* GIVEN DATA:
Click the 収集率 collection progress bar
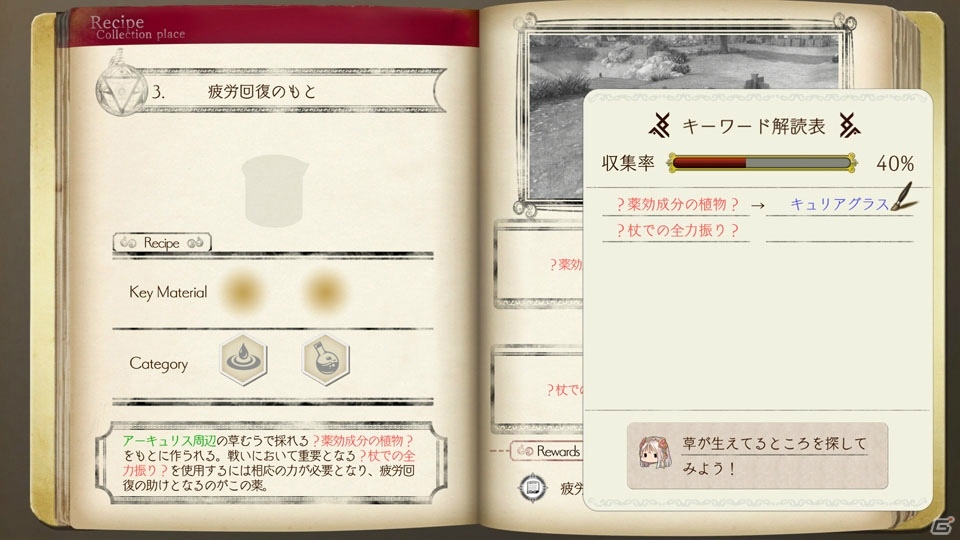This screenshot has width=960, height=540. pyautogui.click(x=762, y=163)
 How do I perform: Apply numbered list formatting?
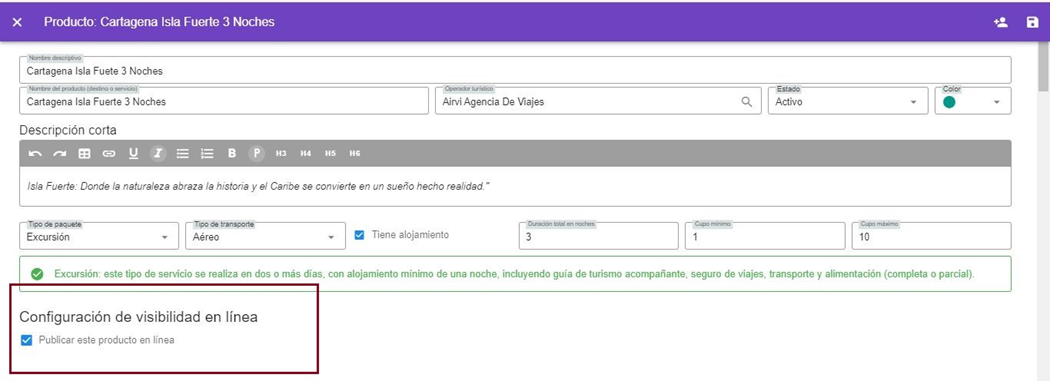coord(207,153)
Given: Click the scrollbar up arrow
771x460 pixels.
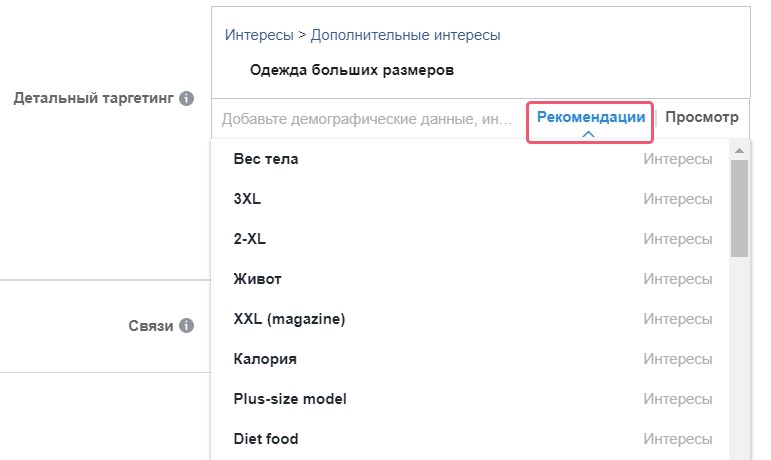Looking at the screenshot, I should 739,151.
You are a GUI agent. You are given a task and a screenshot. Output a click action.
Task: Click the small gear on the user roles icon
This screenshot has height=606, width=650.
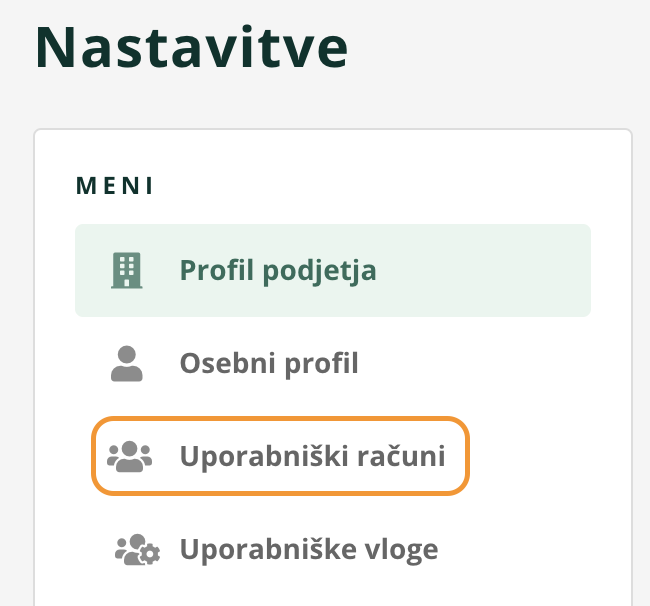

* TASK PROMPT:
Render everything from the start of the records down to the line containing "Looking at the screenshot, I should 739,151." as a numbered list, leaving out blank lines and pictures.

* RESULT FOR THIS TASK:
1. Click the 収集率 collection progress bar
2. This screenshot has width=960, height=540. pyautogui.click(x=762, y=163)
3.  How do I perform: Apply numbered list formatting?
4. coord(207,153)
5. Given: Click the scrollbar up arrow
6. 771x460 pixels.
7. Looking at the screenshot, I should 739,151.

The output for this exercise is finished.